# Work to complete:
Please retype the data below line for line and leave out every picture.

# Working data:
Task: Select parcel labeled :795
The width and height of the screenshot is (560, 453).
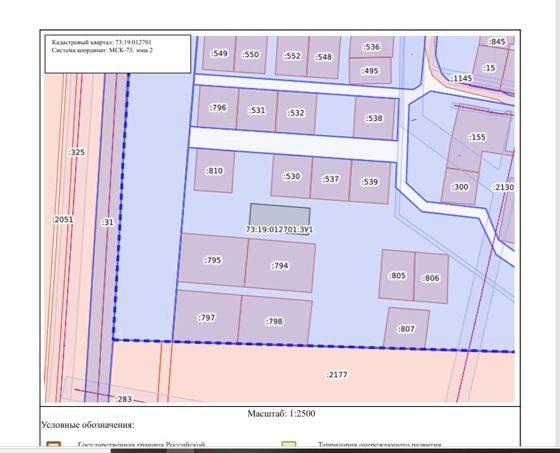Action: coord(213,260)
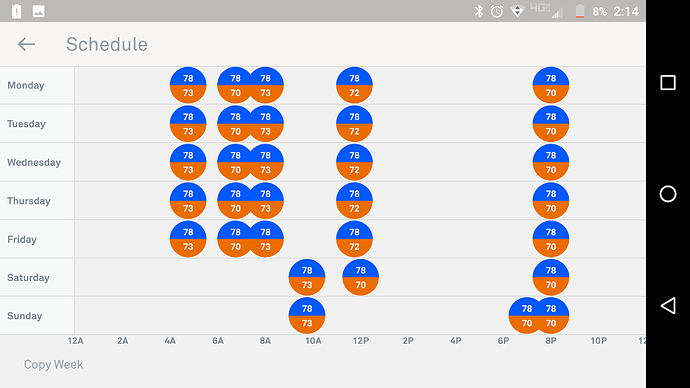Viewport: 690px width, 388px height.
Task: Open the image notification icon in status bar
Action: click(38, 11)
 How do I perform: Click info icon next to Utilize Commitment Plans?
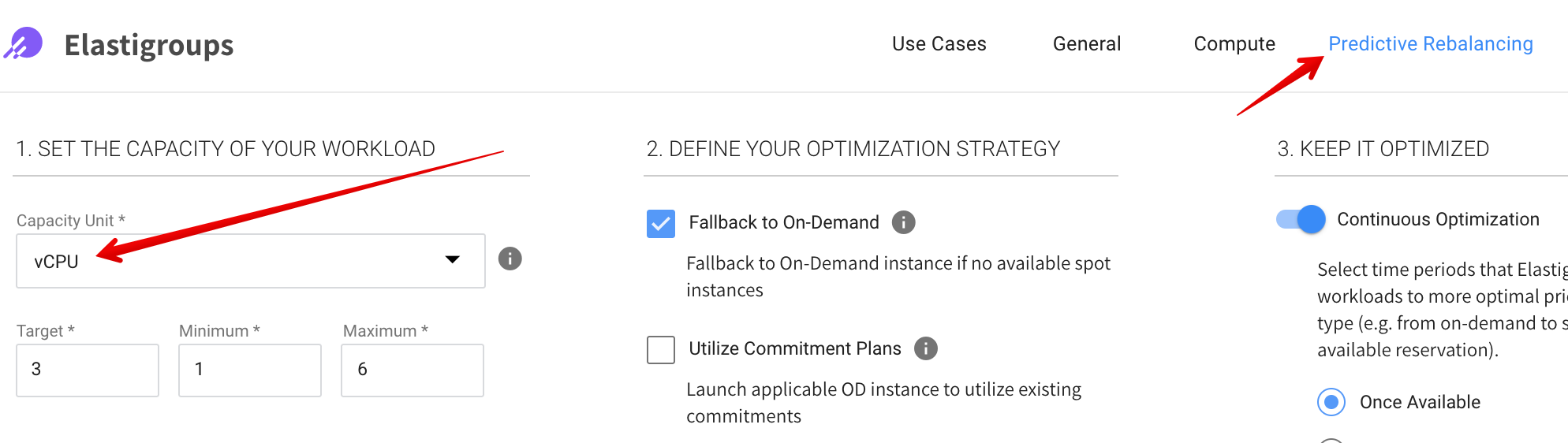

# Response to the task:
Task: Select parcel labeled :795
The width and height of the screenshot is (560, 453).
Action: coord(213,260)
Viewport: 690px width, 388px height.
Task: Open the image notification icon in status bar
Action: click(38, 11)
 How do I perform: Click info icon next to Utilize Commitment Plans?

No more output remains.